# Harlequin Rasbora tank mates?



## lainaxoberst (Sep 18, 2013)

I have a 20 gallon tank that I would like to set up as a community tank. Currently I have one Harlequin Rasbora in my 55 but he needs some friends. I'd like to get at least two more Rasboras and put them in the 20. 

What would go well with a group of them? I'd really like some kind of gouramis, but any suggestions would help?


----------



## 10asartin (Mar 28, 2013)

I have a 20 gallon NPT community with 12 harlequin rasboras, 3 german blue rams, 1 powder blue dwarf gourami, and 2 otos. It is a really fun tank, probably my favorite. Every other month my harlequins spawn as do my german blue rams.
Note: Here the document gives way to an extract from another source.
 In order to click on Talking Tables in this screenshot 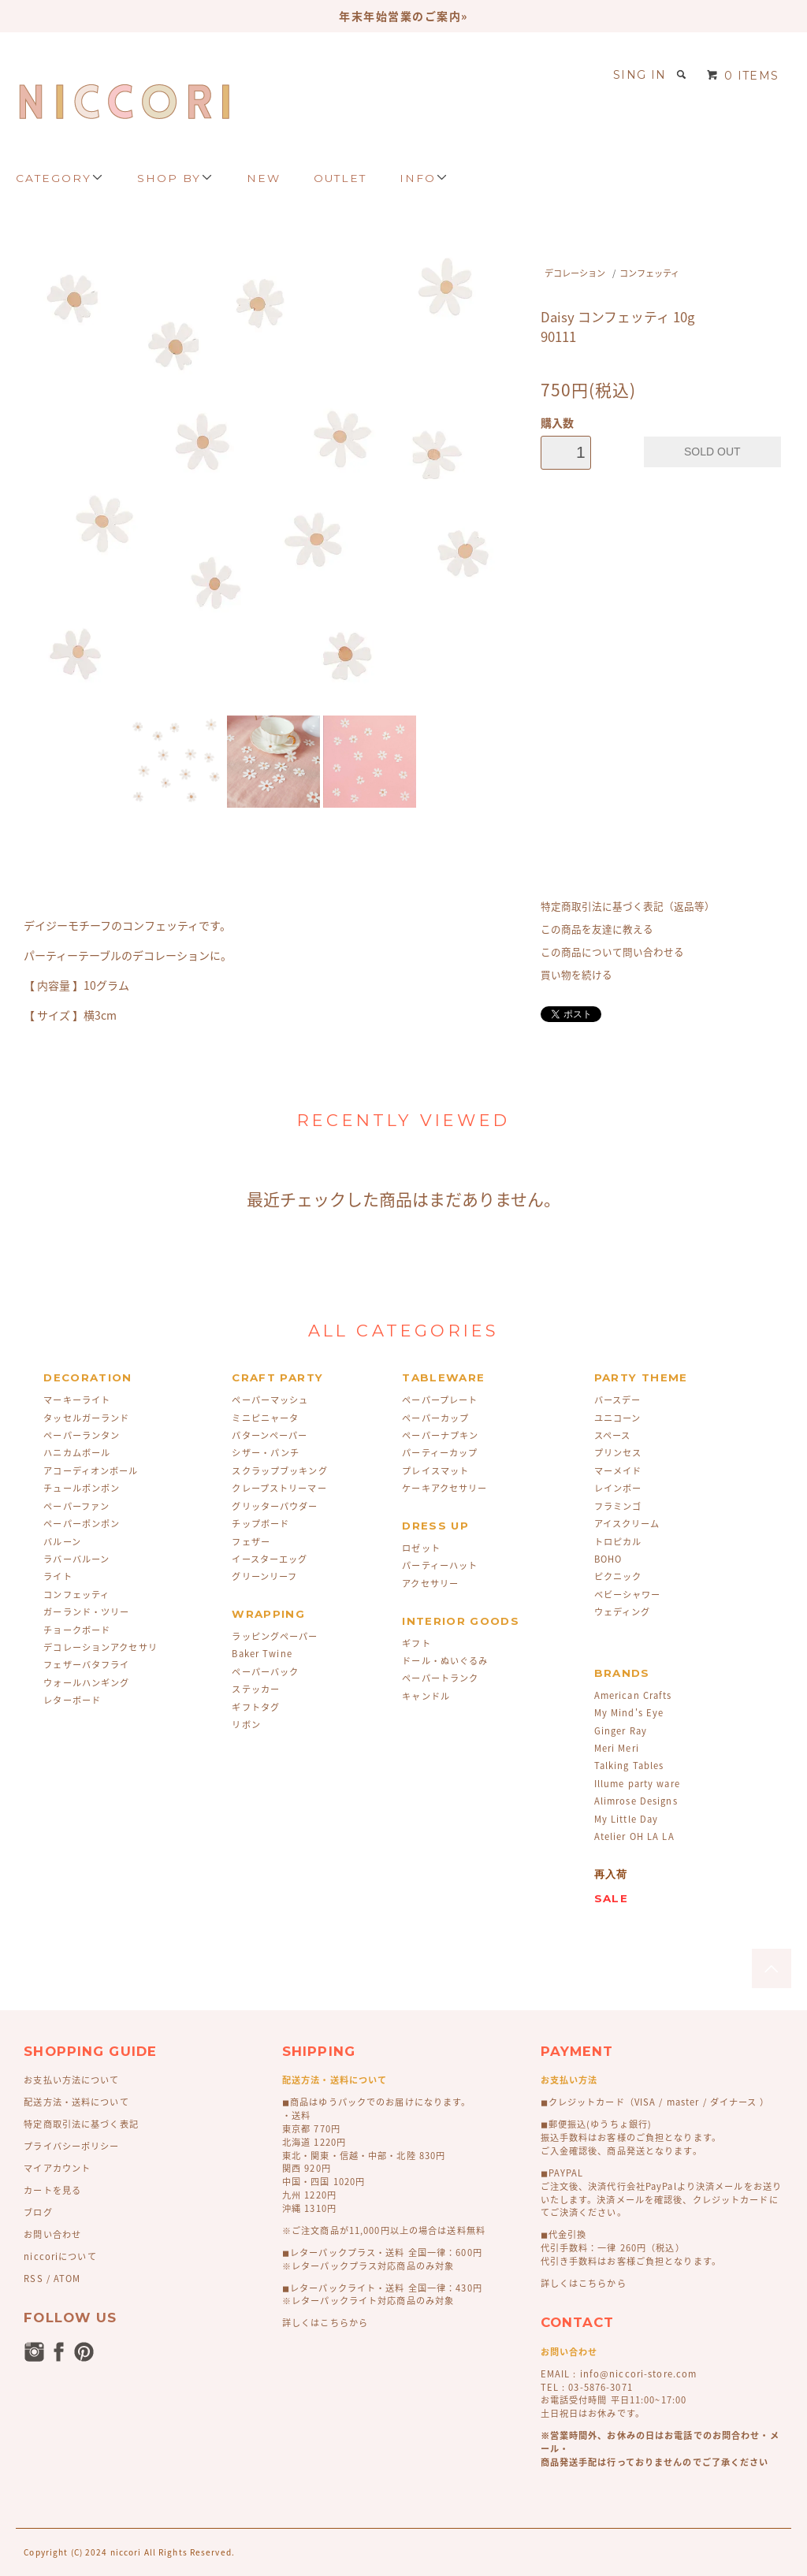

Of course, all of the eggs are quickly gobbled up, but it is still a fun thing to see.
Whatever you decide to do I would get at least 5 more harlequins as they do much better in larger groups.


----------



## lainaxoberst (Sep 18, 2013)

That sounds like a great tank! Thank you, I definitely will be getting more harlequins. I was just afraid of overstocking.


----------



## Bombalurina (Oct 10, 2011)

That tank sounds beautiful! I may have to re-stock my tank in that fashion when the current inhabitants cross the rainbow bridge.


----------



## 10asartin (Mar 28, 2013)

If you ever have any other stocking questions you can use http://aqadvisor.com


----------



## Bombalurina (Oct 10, 2011)

Do be careful with AqAdvisor - always check on here first. It's good as a very general guide, but it can be quite inaccurate.


----------